WORK INSTRUCTIONS: Show each line of the entries below in which the word "chat" appears.

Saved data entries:
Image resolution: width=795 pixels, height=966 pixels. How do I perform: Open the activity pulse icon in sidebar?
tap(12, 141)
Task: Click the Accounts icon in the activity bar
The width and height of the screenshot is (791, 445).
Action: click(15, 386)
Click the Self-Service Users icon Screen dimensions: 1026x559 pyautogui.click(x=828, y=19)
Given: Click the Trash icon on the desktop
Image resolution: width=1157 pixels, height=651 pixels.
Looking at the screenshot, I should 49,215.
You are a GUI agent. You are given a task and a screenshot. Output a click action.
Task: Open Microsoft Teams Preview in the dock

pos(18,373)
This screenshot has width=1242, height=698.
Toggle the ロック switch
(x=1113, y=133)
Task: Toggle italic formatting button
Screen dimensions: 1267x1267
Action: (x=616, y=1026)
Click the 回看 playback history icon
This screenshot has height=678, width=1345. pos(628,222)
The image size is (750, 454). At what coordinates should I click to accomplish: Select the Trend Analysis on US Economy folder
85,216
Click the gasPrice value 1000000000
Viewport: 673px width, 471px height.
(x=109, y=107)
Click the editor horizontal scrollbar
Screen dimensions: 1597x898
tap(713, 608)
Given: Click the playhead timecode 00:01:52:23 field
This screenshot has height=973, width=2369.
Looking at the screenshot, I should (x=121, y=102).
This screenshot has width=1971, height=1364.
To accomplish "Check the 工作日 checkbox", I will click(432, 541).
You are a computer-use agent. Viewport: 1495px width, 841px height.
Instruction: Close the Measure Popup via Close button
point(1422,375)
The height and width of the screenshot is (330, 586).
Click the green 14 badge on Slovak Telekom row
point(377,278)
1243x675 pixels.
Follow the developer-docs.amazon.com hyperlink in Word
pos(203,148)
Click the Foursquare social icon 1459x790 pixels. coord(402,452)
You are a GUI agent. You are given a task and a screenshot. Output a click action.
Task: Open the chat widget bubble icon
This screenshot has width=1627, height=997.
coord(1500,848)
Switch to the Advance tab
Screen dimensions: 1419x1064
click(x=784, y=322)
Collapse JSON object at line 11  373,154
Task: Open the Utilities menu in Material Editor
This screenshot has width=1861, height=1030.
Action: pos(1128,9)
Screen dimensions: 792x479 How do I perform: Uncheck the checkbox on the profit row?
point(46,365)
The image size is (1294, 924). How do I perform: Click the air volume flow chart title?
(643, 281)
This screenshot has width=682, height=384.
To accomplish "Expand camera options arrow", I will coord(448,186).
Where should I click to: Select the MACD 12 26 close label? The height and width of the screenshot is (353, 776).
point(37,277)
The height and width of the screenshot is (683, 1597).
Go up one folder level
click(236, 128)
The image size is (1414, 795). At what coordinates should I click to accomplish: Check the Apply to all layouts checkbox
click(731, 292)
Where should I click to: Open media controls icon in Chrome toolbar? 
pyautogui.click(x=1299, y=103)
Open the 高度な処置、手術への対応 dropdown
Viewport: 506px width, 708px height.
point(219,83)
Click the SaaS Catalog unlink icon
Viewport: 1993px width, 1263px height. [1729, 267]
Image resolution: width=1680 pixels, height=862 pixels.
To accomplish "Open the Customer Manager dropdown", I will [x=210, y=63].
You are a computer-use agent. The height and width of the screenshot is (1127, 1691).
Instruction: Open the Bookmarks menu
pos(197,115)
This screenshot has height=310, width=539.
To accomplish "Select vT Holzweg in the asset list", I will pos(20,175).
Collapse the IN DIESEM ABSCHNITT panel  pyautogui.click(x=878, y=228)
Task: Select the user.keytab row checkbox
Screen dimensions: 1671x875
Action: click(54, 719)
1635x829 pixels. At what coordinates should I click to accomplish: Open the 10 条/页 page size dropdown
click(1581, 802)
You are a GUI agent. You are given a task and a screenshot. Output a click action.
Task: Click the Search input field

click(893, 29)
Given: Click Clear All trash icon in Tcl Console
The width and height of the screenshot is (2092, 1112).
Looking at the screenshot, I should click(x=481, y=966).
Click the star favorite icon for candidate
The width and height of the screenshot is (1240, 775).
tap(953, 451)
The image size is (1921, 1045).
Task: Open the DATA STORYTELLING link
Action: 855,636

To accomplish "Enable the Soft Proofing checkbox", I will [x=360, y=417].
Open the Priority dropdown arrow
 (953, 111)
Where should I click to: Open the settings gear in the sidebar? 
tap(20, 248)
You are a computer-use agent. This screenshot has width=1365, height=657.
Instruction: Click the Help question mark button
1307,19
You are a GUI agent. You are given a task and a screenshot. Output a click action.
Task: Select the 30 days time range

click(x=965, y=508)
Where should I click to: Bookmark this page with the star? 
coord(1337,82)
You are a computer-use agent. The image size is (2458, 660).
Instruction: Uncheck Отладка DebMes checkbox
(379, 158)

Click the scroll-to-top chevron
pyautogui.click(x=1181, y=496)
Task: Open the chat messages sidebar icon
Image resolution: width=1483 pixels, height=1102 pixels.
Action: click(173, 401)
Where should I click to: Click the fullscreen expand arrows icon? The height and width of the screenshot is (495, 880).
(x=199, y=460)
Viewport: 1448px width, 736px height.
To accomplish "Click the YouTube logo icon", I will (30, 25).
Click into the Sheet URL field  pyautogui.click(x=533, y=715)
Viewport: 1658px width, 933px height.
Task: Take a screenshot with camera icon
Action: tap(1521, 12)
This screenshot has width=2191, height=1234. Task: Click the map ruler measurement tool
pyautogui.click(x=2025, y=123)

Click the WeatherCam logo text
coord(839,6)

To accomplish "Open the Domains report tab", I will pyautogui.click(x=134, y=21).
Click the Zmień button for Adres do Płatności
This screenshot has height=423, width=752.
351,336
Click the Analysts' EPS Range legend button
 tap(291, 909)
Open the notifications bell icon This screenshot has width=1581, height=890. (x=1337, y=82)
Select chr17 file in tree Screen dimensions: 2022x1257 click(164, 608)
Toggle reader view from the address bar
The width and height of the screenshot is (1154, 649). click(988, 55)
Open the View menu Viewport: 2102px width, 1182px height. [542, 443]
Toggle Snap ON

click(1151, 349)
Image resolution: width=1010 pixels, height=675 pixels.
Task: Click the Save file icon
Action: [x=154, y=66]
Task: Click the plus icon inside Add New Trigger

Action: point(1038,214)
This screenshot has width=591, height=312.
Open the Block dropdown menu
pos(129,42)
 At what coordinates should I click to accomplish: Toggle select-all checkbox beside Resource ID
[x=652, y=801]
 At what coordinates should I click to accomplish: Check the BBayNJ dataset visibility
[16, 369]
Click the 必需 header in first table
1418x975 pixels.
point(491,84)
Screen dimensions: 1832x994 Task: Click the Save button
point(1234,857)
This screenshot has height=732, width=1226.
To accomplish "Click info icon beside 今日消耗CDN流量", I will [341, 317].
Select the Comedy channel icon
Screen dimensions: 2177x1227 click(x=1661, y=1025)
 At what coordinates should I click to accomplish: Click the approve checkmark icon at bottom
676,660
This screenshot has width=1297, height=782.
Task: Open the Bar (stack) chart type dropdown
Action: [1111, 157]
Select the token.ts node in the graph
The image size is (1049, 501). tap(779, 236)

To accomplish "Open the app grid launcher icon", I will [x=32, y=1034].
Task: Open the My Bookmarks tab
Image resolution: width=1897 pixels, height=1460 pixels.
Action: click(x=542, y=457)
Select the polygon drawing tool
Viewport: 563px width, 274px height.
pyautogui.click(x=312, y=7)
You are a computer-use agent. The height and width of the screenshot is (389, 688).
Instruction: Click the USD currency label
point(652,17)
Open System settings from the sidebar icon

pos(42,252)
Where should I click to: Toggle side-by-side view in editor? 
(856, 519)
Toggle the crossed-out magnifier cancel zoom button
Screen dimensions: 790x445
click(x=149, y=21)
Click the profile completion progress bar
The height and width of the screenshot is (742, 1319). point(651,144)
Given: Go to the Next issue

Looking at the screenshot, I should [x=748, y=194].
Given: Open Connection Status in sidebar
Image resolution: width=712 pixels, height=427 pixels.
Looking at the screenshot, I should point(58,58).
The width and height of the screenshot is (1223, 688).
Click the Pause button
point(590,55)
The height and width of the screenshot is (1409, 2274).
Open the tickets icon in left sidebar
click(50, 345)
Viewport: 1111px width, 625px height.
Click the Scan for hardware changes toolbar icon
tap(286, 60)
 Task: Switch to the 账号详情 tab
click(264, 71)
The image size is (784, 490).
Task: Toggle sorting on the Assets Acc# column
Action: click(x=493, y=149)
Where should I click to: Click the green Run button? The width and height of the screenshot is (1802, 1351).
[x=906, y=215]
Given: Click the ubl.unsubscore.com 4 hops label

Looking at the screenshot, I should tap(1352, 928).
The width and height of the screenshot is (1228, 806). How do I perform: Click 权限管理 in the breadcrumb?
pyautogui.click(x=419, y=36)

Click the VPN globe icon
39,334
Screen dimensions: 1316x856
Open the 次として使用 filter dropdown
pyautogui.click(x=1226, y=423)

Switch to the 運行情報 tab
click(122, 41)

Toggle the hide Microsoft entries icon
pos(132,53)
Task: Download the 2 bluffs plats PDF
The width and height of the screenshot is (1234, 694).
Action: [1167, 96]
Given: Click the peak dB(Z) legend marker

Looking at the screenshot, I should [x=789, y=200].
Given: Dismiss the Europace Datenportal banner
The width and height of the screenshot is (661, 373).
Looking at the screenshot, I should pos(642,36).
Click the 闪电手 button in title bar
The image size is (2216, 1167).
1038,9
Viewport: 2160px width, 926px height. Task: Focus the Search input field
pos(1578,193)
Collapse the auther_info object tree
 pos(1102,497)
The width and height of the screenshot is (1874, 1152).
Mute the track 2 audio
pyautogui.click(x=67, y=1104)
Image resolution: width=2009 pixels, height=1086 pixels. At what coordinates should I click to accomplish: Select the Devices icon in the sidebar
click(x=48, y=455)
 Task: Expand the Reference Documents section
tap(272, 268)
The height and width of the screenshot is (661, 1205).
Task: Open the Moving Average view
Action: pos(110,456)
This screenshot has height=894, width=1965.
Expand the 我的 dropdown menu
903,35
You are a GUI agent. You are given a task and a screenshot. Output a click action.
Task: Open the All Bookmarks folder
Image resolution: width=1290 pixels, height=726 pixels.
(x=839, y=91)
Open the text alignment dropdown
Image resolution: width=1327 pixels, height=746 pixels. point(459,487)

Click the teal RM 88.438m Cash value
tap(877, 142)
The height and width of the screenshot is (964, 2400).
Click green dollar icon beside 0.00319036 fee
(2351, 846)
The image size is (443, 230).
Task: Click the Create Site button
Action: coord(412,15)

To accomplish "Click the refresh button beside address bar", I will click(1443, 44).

YOUR SOLUTION:
Task: Open the chat widget bubble icon
Task: Open the chat messages sidebar icon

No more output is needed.